Over the past few days, I suddenly came to realize that the primary conworld I'm constructing, or at least the plot that basically takes place there, eerily resembles the standard plot of young adult dystopian bookfilms, sans a number of de rigeur
tropes. We have a band of protagonists with questionable goals (the closest thing to an actual hero in the story is the main protagonist himself, Finbar, which was done on purpose), a wide-spanning authoritarian government with a choke-hold over the protagonists' home, and a setting heavily outright stated to be in the distant future. Essentially, all the basic cliches are in place to make Sweatshirt Brigade and its universe the next target of a ripoff accusation.
Kidding aside, I will hence be describing dystopian teen fiction as its own genre instead of calling "cliche" like a bad hipster fan. This in itself isn't a bad thing, come to think of it, though given that I devised the world and its plots in the time when these things are saturating the market, this might have implications should my work ever prove to be more popular than expected. While I wrote the basic pitch and premises over the course of three years and have, in all honesty, never read that many pieces of dystopian fiction (my knowledge of the Hunger Games is limited to the movies and Wiki while all I know of Battle Royale is that it's what hipsters accuse Hunger Games of blatant plagiarism, and let's not get started on Divergent), what little information I do incorporate into the conworld I use as a deliberate shout-out. In fact, if I turn this into a web series, this will most likely be an affectionate parody of the genre altogether.
I once more maintain that Sweatshirt Brigade had its origins from a what-if scenario where, in an action adventure hero story,e both the bad guy and the good guy read their respective to-do lists
and tried to beat each other through intelligence or negate their actions through fantastic and realistic plot devices, and the world kind of grew to fill in the gaps (and then some). Key differences with my work and contemporary teen-oriented dystopian fiction are plentiful. For starters, the dystopian government is clearly not the sole operating government (fun fact: I actually made TWO dystopian authoritarian regimes in the conworld, the actual bad guy country being slightly less evil but a lot more liable to swing its weight around). There are only two definite teenage protagonists (Finbar, *the* central protagonist, is 18 at the story's start, a legal adult in many countries), with the others being in their 20s or are middle aged enough to have twentysomething kids of their own. There might or might not be any unique gimmick related to exactly how the Meridian Empire oppresses its people.
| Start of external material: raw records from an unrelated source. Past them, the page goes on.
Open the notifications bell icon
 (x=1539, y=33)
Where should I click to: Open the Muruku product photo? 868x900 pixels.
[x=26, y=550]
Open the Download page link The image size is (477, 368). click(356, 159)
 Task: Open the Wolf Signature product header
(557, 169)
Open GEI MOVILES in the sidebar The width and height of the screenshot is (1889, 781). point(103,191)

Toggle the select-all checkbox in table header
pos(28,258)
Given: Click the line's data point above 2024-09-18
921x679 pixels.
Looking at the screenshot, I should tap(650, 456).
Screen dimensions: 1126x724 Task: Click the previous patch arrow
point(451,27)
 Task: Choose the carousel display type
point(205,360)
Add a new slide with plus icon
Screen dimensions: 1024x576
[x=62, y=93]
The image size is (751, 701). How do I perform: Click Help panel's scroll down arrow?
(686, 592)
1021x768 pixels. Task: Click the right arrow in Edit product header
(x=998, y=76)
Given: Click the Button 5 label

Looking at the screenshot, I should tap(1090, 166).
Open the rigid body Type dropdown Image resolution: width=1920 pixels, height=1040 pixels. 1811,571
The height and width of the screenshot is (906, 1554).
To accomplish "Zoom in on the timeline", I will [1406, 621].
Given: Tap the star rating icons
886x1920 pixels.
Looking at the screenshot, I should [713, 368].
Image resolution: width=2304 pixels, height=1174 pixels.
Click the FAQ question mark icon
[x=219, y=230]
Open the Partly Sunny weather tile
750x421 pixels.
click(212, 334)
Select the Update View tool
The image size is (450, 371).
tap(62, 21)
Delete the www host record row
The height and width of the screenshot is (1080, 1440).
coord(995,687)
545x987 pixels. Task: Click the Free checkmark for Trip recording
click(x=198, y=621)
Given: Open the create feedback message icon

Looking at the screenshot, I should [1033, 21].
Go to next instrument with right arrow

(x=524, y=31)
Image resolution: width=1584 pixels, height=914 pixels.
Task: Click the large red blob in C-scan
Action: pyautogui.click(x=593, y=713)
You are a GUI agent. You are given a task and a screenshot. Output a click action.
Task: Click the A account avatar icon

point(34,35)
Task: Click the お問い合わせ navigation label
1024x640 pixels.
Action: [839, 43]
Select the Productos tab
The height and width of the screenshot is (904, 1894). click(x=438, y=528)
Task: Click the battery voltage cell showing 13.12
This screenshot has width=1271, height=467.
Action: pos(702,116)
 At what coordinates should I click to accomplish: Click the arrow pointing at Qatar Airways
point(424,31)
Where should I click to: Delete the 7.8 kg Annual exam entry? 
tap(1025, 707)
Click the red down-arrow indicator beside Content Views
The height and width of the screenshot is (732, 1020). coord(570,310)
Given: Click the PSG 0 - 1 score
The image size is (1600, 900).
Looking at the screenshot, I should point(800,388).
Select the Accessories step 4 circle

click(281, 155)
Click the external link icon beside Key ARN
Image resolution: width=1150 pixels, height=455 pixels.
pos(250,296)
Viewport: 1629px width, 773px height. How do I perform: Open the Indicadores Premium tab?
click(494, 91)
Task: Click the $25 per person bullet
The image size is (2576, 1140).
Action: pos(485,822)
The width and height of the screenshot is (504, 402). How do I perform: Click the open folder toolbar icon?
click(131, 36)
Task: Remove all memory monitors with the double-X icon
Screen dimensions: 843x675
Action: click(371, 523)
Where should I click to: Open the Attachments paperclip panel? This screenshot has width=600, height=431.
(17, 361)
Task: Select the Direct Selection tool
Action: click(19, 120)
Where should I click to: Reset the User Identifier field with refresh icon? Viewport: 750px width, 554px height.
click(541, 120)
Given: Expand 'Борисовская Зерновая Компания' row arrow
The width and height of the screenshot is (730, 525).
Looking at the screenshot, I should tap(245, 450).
If anything, the direction of the Sweaterverse might be oriented toward Discworld (I've yet to read any of the books but am familiar with it through Wikiwalking, again). From the little I have read, the humor and tone of my possible serial is right around Discworld's alley, only with lost technology instead of deities and magic and a conventionally round planet, in that the story is just as much about the setting as it is about the characters that have to live there.
On one hand, I could try to differentiate my work from all those others and retool elements to make it less like this genre. On the other, I could aim for the more farcical aspects of the premise and roll with as a dystopian teen fiction that's a deconstructive parody of other dystopian teen fiction. Or I could stay true to its roots and make it into the witty action adventure I always thought it could be.